Systematic Evaluation of Coagulation Factors as Targets for Anti-Thrombotic Therapy Using Antisense Technology.

Abstract 4181

Human clinical efficacy has been demonstrated with antisense oligonucleotides (ASOs) in several disease indications, including dyslipidemia, cancer, diabetes and multiple sclerosis. Second generation ASOs show potent pharmacology in many tissues, with liver being one of the most sensitive to ASO action. As the liver is responsible for production of many of the factors involved in blood coagulation we systematically designed and evaluated ASOs selective for several members of the coagulation cascade. ASOs targeting coagulation cascade members of both the intrinsic and extrinsic pathway produced highly specific target knockdown in liver. An overall aim of this study was to evaluate the contribution of the various factors to the coagulation process as well as to assess their relative risk/benefit relationships.

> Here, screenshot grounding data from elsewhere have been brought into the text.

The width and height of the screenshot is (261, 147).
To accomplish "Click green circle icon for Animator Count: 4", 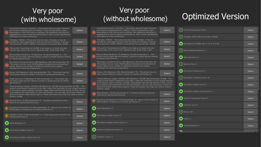I will click(x=94, y=137).
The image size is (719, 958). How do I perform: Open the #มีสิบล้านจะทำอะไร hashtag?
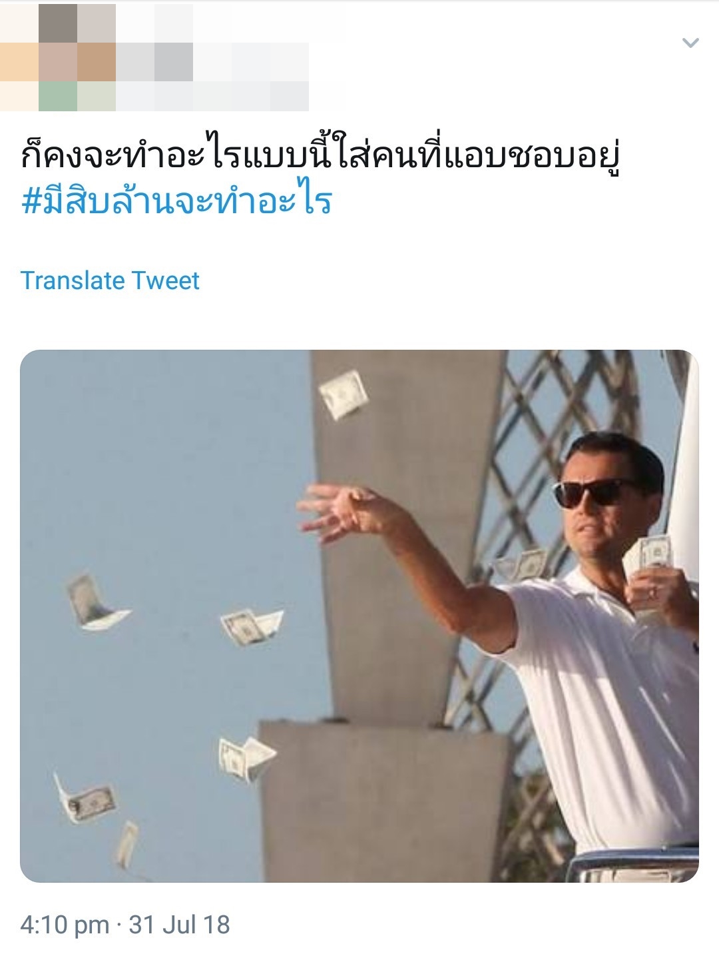pyautogui.click(x=176, y=201)
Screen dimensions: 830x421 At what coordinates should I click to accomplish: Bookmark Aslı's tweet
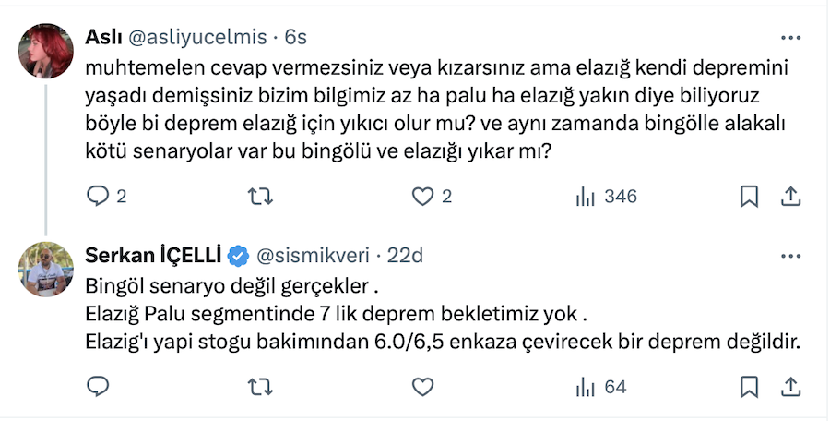(749, 197)

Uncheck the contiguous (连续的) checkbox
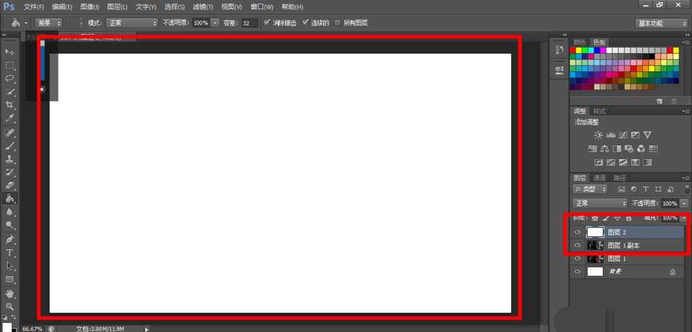305,23
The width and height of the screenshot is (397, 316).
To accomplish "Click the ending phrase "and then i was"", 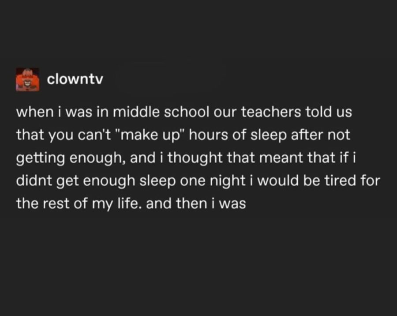I will (x=196, y=203).
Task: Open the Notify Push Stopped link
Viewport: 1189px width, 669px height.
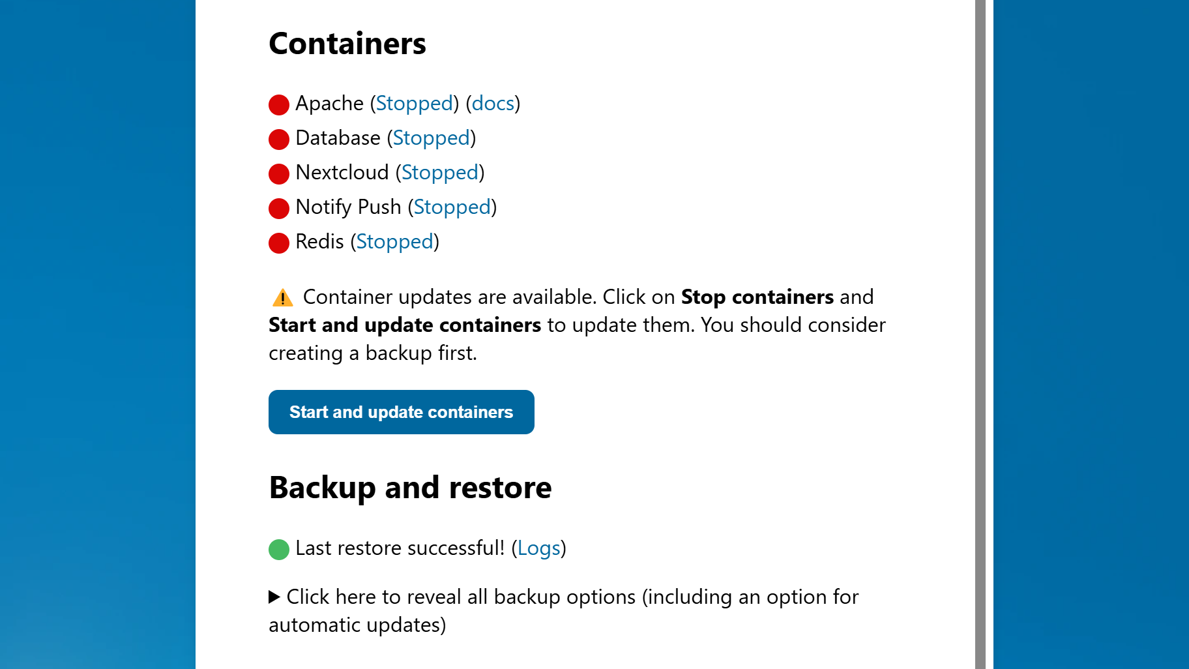Action: point(452,207)
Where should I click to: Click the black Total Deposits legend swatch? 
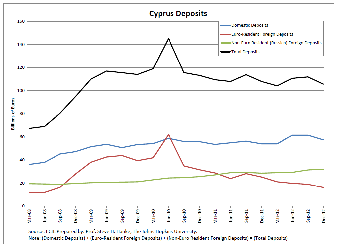click(225, 52)
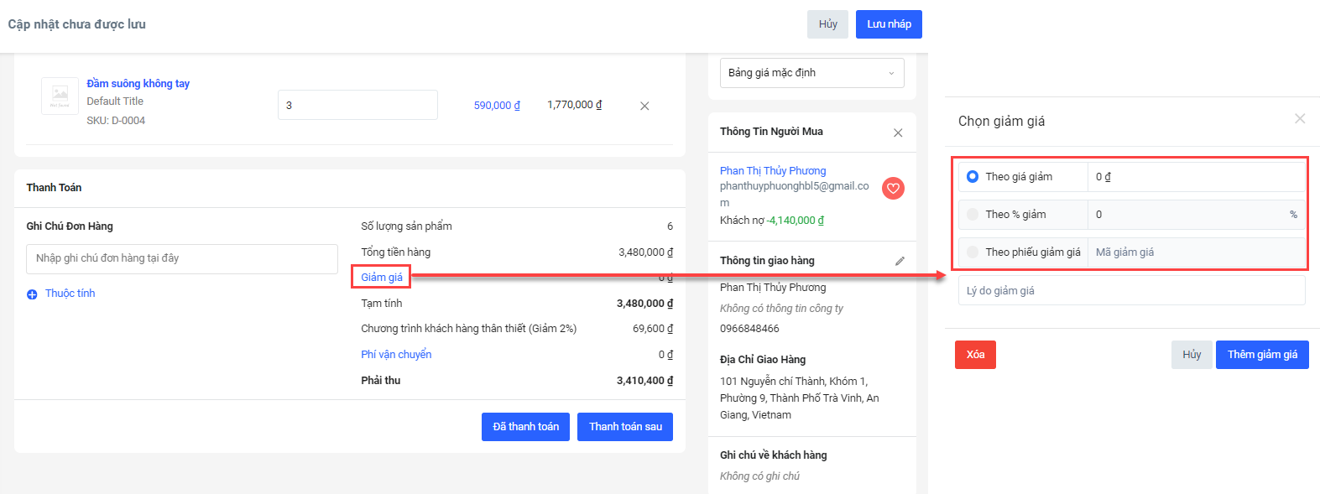Focus the order note input field
The width and height of the screenshot is (1320, 494).
click(182, 258)
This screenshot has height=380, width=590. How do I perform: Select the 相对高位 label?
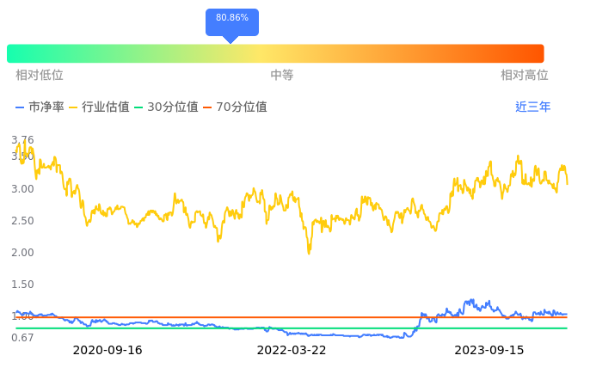[525, 76]
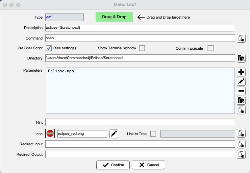Click the plus icon to add a parameter
Image resolution: width=250 pixels, height=173 pixels.
click(x=241, y=72)
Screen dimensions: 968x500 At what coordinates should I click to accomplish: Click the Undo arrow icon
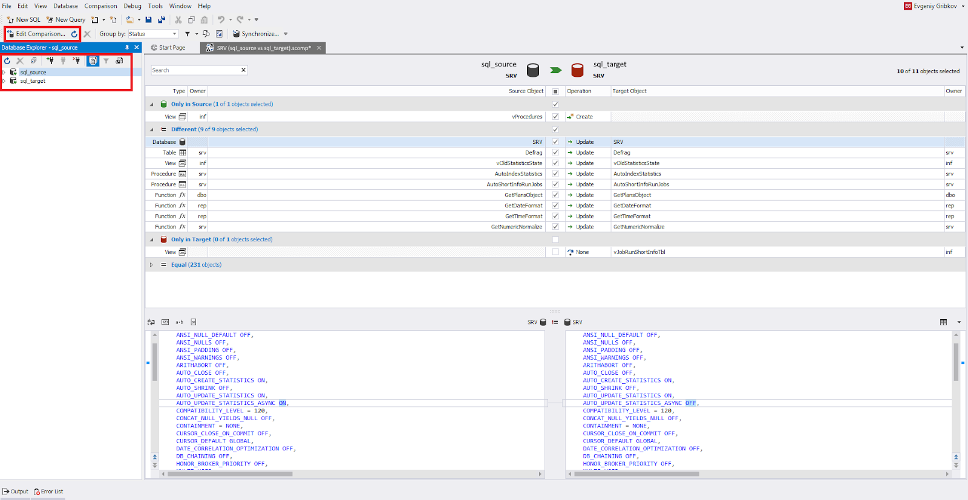tap(221, 20)
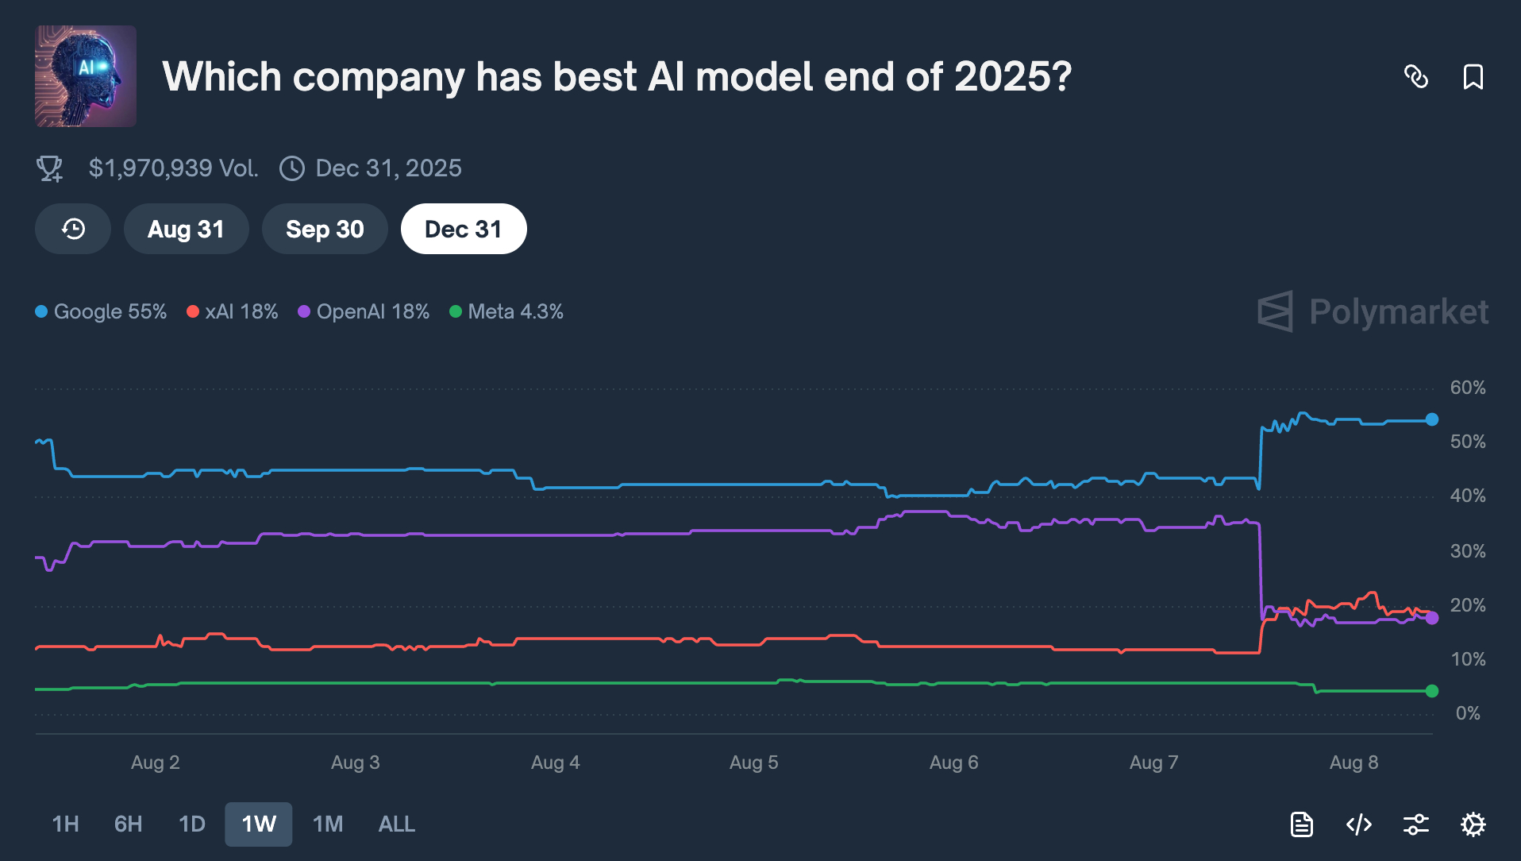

The “risk” component was determined by bleeding tendency as measured by blood volume loss following tail nick, and the “benefit” component was determined by antithrombotic effect following ferric chloride induced thrombosis in the inferior vena cava. We have previously reported the activity of FVII and FXI ASOs in a ferric chloride mouse model without increased bleeding risk. Here we identify additional promising new antithrombotic targets. FII and FIX ASOs were able to reduce thrombosis, but inhibition of these targets had deleterious effects on the bleeding tendency. The ASO effects on PT and aPTT will be presented. The approach used in this study will be used to further characterize targets for antithrombotic potential and determine their ability to be combined with antiplatelet therapies. In addition to the characterization of antithrombotic targets, these ASOs will be evaluated and developed as potent, selective and potentially safer human antithrombotic therapeutics.